MicroRNAs Target Transposons in Plant Reproductive Cells, Protecting Against Genome Damage

Reproductive cells, such as an egg and sperm, join to form stem cells that can mature into any tissue type. But how do reproductive cells arise? We humans are born with all of the reproductive cells that we will ever produce. But in plants things are very different. They first generate mature, adult cells and only later "reprogram" some of them to produce eggs and sperm. For a plant to create reproductive cells, it must first erase a key code, a series of tags attached to DNA across the genome known as epigenetic marks. These marks distinguish active and inactive genes.

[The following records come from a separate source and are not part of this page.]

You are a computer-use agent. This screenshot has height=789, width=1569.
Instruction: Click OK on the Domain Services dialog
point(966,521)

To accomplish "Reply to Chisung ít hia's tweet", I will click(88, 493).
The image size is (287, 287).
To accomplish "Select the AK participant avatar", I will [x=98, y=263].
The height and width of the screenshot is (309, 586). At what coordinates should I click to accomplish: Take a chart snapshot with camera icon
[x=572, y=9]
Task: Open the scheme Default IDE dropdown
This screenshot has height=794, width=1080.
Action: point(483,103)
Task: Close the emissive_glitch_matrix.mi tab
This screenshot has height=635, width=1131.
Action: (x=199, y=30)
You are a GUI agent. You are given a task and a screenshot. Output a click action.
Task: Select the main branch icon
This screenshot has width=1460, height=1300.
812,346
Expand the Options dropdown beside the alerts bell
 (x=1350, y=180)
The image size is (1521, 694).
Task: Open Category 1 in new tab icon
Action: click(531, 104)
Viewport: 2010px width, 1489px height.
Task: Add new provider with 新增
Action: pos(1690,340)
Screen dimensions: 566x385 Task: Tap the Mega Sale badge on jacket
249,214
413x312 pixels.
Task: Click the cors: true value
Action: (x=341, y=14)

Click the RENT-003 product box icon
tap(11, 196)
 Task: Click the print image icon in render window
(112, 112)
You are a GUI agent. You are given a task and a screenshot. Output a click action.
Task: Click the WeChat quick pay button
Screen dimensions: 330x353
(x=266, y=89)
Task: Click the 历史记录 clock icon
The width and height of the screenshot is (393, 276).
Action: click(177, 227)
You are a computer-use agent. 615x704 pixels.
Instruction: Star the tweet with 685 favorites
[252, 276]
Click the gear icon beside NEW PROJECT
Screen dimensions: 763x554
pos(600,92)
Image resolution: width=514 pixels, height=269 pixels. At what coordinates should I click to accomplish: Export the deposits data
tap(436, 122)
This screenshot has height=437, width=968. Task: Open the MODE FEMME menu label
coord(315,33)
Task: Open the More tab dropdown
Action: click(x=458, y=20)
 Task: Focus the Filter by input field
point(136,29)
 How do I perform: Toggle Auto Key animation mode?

But the marks serve another critical role. They keep a host of damaging transposons, or "jumping genes," inactive. As the cell wipes away the epigenetic code, it activates transposons, placing the newly formed reproductive cell in great danger of sustaining genetic damage. On March 16, 2014, researchers at Cold Spring Harbor Laboratory (CSHL) in New York led by Professor and HHMI Investigator Dr. Robert Martienssen announce the discovery of a pathway that helps to keep transposons inactive even when the epigenetic code is erased. "Jumping genes" were first identified more than 50 years ago at CSHL by Nobel-prize-winning researcher Dr. Barbara McClintock. Subsequent study revealed that jumping genes (or transposable elements) are long, repetitive stretches of DNA. They resemble remnants of ancient viruses that have inserted themselves into their host DNA. When active, transposons copy themselves and jump around in the genome. They can insert themselves right in the middle of genes, thus interrupting them. Scientists have found that more than 50% of the human genome is made up of transposons. Remarkably, in plants, up to 90% of the genome is composed of these repetitive sequences.